Reproduce the items from the line containing "Image resolution: width=2131" to the line containing "tap(1152, 283)", swapping "Open" for "View" and leaving everything else unchanged.

--- start of Data for this exercise ---

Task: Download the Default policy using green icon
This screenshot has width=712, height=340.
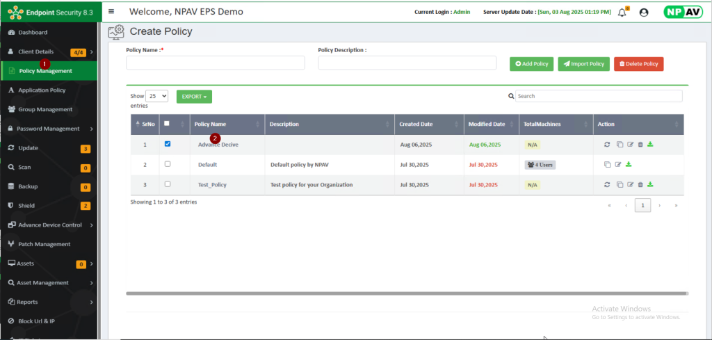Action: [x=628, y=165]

--- end of Data for this exercise ---
--- start of Data for this exercise ---

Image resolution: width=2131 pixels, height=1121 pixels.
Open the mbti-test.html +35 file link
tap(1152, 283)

--- end of Data for this exercise ---
--- start of Data for this exercise ---

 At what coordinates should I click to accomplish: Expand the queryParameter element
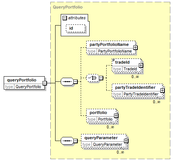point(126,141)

--- end of Data for this exercise ---

• Worked answer:
Image resolution: width=2131 pixels, height=1121 pixels.
View the mbti-test.html +35 file link
tap(1152, 283)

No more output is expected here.